#PreppinData

I just finished week 2 of the  Preppin Data challenge and wanted to walk through my approach. One of the things I love about Tableau and Tableau Prep is that there are a number of different ways to get at the same result.

This week Carl & Jonathan gave us a file that had a big header, names that needed to be cleaned, and metrics that needed to be moved to columns. The output needed to be 6 columns and 14 rows.

After setting my connection to the file the first thing I did was check the Use Data Interpreter box. This helper removed the unnecessary header at the top of the file.

PreppinWeek2_A
check the data interpreter box to remove the unnecessary header

Whenever I built something in Tableau Prep I like to always add a clean step after my connection to get a sense of what is in the data. When I did this I noticed that my city field had a value called “city”. I knew from looking at the initial file that this was a secondary header so I right clicked on the value of city and selected exclude.

PreppinWeek2_B
remove the secondary header row

At this point I also added an aggregate to see how many rows were in my data set. I like to add these as I build out a flow to get a sense of how my record counts change as I build out different steps.

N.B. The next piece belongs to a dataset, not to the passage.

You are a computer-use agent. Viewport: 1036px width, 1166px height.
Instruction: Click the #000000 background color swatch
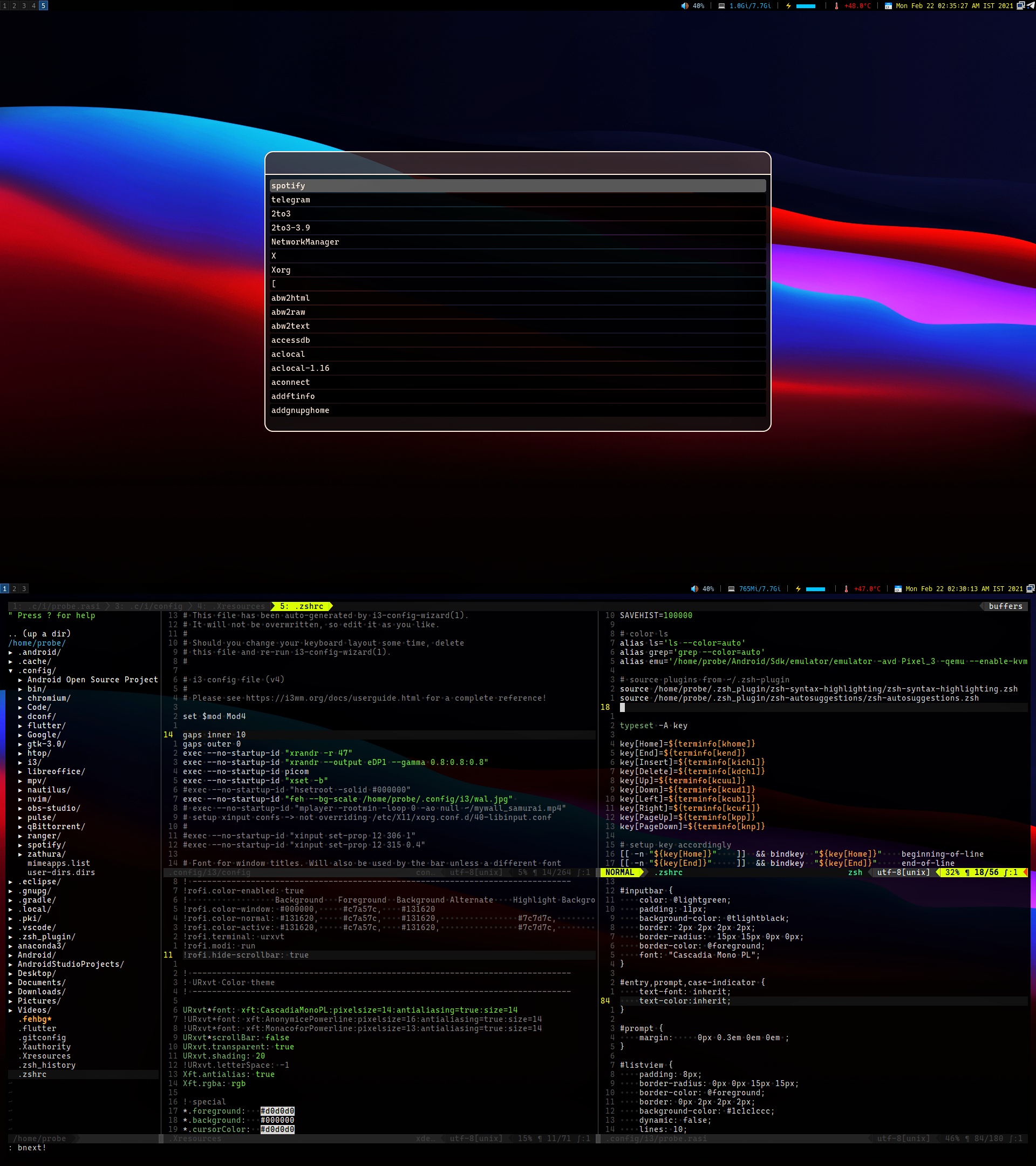coord(277,1120)
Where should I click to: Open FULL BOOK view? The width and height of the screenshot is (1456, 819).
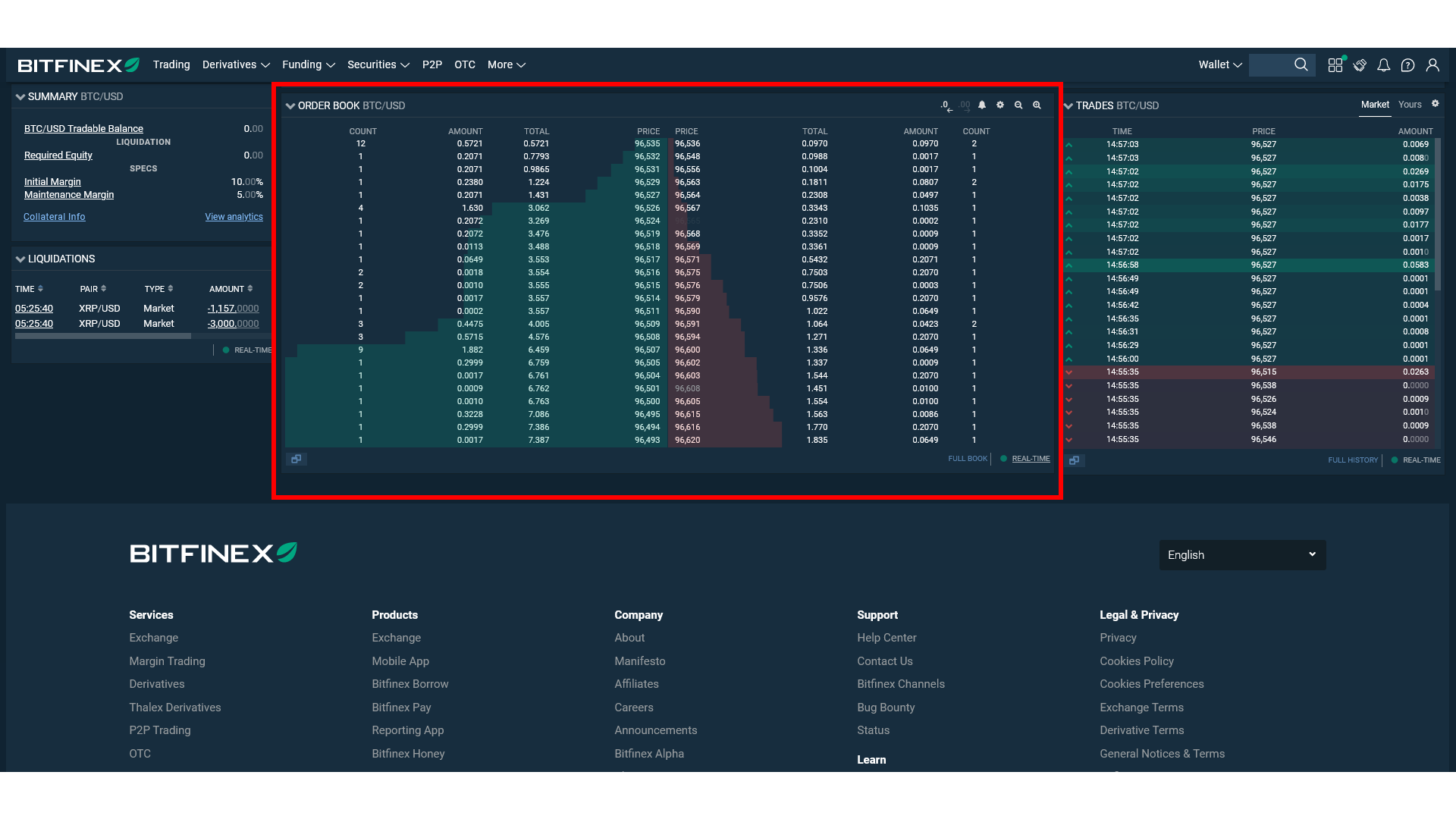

I added another clean step and I did this because I like to partition out my changes when I build something new (I’m quirky). I could have done these all in the first step. In this step I grouped the various city names by pronunciation This took care of all but two values. I edited the group and manually added “nodonL” to London and “3d!nburgh” to Edinburgh. In this step I also created the new header field which combined the metric and the measure and then removed those fields as they were no longer needed.

PreppinWeek2_C
used pronunciation group by with a manual add, created new field and removed unnecessary fields

The next step was to move the values from the rows to columns. This is done in a pivot step. Most of the people I help with Prep think Pivot = Pivot table and are confused when they add that step. Pivot will reshape your data.  My pivoted field is my new field that I created in the prior step and my field to aggregate is the value field.

PreppinWeek2_D
this moves the data from rows to columns

At this point I also added an aggregate step to make sure I had 14 rows as the instructions called for. This is the full view of my flow.

PreppinWeek2

Thanks for reading and happy preppin!